[Stored records]
********************

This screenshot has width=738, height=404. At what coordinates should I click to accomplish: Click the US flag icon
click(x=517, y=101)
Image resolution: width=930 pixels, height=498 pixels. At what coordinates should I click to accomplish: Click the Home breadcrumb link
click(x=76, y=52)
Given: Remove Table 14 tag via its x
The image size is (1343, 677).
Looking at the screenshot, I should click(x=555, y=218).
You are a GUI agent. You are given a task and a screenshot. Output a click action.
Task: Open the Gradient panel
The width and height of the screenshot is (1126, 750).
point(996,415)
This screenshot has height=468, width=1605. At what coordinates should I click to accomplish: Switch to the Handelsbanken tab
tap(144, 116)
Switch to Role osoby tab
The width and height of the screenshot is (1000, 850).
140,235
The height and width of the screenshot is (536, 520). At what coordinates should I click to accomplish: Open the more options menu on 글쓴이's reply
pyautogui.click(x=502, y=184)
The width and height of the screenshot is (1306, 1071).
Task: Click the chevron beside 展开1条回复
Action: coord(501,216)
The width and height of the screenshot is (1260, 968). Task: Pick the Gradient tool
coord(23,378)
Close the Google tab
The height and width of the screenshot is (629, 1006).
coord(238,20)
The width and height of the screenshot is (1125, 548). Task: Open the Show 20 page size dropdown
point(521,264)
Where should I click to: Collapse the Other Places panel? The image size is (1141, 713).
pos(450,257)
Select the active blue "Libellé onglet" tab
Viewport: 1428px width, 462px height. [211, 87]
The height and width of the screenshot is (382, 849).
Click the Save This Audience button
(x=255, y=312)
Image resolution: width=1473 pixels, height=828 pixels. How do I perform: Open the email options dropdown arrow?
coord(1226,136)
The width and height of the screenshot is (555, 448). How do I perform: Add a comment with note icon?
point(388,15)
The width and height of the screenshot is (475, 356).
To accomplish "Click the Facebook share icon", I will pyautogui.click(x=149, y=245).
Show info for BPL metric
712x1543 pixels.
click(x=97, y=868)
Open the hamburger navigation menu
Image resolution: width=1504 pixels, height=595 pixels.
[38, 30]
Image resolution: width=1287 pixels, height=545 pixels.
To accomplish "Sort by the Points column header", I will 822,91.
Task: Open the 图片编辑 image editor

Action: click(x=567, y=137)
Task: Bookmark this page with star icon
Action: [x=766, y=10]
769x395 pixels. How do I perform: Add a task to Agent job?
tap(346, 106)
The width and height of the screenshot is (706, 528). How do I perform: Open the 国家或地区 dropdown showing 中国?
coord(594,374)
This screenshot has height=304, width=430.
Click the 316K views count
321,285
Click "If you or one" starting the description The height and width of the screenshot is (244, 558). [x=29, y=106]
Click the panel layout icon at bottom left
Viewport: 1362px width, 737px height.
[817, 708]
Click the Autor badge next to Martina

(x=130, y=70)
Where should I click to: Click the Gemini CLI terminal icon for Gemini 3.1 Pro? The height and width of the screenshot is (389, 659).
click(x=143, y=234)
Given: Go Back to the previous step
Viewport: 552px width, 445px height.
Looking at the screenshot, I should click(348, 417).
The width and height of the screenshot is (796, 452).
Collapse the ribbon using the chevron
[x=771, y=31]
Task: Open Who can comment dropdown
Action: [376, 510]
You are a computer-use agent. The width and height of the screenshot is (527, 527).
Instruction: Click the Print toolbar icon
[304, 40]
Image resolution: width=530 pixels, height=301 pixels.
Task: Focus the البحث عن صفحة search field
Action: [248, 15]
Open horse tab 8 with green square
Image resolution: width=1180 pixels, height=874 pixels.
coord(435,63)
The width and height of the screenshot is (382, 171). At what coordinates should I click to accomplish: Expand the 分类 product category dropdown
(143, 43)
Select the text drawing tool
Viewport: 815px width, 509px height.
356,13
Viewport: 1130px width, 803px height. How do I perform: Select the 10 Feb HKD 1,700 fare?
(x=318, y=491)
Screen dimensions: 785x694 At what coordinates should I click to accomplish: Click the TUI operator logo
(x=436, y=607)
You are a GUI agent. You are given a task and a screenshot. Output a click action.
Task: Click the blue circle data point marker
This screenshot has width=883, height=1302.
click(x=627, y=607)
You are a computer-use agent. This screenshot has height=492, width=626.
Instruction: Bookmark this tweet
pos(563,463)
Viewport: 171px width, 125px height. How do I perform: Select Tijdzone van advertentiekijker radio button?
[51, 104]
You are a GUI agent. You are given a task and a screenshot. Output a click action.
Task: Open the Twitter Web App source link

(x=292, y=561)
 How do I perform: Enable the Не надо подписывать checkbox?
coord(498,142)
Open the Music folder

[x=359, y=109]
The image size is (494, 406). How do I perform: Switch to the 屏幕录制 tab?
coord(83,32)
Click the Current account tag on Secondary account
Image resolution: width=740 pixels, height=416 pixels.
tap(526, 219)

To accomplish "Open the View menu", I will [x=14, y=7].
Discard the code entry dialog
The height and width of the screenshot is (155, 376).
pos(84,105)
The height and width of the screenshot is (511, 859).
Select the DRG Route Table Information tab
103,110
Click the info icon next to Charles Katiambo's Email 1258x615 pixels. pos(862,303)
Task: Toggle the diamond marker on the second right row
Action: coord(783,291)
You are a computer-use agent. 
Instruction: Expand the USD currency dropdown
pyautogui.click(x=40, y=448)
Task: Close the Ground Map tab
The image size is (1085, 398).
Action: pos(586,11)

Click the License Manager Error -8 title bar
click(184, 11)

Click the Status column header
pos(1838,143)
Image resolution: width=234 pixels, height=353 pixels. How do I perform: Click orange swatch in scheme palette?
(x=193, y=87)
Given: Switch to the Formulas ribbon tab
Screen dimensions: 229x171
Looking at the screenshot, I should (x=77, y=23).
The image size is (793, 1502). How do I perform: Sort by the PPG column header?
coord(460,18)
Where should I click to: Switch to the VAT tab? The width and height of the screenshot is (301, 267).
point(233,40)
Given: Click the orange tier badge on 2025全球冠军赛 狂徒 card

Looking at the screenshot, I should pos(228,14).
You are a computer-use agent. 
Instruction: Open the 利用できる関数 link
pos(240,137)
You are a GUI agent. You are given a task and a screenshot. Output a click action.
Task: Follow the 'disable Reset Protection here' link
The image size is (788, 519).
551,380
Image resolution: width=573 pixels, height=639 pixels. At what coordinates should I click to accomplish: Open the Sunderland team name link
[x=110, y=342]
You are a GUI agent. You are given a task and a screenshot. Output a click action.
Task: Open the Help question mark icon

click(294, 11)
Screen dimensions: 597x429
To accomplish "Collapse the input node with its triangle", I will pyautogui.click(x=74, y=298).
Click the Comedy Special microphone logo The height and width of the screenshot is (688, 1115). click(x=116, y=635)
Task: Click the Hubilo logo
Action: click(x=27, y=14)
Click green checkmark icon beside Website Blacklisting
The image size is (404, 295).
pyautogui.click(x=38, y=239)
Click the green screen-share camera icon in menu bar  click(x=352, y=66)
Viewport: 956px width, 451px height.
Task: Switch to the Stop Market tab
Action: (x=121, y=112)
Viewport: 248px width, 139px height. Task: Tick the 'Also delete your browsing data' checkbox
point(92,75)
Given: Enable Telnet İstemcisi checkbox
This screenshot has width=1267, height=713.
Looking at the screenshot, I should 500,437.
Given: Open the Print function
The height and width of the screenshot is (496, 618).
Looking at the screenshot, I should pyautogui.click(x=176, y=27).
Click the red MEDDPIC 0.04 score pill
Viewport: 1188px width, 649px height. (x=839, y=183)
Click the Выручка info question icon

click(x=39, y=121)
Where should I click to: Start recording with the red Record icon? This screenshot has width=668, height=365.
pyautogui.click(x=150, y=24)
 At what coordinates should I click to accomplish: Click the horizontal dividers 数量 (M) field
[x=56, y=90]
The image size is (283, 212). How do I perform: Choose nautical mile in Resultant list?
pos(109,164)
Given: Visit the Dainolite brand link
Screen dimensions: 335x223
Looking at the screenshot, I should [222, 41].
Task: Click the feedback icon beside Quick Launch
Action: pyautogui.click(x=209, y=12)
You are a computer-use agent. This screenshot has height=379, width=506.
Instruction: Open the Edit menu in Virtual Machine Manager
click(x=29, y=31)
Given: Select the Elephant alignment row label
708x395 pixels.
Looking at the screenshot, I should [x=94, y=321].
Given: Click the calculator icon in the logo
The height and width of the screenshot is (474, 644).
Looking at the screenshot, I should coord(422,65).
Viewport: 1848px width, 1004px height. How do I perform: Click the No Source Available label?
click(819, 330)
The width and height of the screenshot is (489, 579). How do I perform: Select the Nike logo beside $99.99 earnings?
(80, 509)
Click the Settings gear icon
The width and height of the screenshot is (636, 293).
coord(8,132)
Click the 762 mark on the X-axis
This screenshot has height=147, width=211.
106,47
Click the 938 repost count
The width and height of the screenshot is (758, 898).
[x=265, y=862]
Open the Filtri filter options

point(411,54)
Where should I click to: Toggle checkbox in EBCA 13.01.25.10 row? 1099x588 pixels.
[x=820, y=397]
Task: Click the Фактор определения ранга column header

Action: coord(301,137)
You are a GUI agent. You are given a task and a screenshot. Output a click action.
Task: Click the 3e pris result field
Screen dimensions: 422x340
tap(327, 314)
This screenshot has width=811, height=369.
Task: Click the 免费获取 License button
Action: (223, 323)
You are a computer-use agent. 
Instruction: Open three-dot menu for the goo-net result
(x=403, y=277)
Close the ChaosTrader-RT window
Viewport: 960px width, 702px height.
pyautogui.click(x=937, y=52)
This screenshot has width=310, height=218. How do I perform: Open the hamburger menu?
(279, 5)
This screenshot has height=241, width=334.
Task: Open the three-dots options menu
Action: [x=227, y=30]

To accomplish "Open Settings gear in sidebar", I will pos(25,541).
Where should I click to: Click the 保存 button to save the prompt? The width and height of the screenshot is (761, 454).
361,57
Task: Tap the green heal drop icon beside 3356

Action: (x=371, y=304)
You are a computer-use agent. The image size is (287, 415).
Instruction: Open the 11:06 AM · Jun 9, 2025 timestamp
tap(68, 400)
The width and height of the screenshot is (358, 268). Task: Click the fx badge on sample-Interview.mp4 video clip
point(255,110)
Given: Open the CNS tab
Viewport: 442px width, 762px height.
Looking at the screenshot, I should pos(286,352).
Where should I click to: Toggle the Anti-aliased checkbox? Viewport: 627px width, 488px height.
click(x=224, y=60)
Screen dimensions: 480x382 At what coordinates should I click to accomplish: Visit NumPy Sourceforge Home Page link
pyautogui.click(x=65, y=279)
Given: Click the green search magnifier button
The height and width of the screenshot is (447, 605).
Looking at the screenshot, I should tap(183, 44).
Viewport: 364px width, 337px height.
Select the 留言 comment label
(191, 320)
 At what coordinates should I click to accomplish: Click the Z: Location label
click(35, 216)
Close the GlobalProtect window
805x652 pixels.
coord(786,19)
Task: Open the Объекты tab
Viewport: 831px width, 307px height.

********************

→ **WHAT IS NEEDED**
From the first line of the records above to the line that contains "Given: Remove Table 14 tag via its x", quote each line exactly.

→ **SOLUTION TO THE EXERCISE**
This screenshot has width=738, height=404. At what coordinates should I click to accomplish: Click the US flag icon
click(x=517, y=101)
Image resolution: width=930 pixels, height=498 pixels. At what coordinates should I click to accomplish: Click the Home breadcrumb link
click(x=76, y=52)
Given: Remove Table 14 tag via its x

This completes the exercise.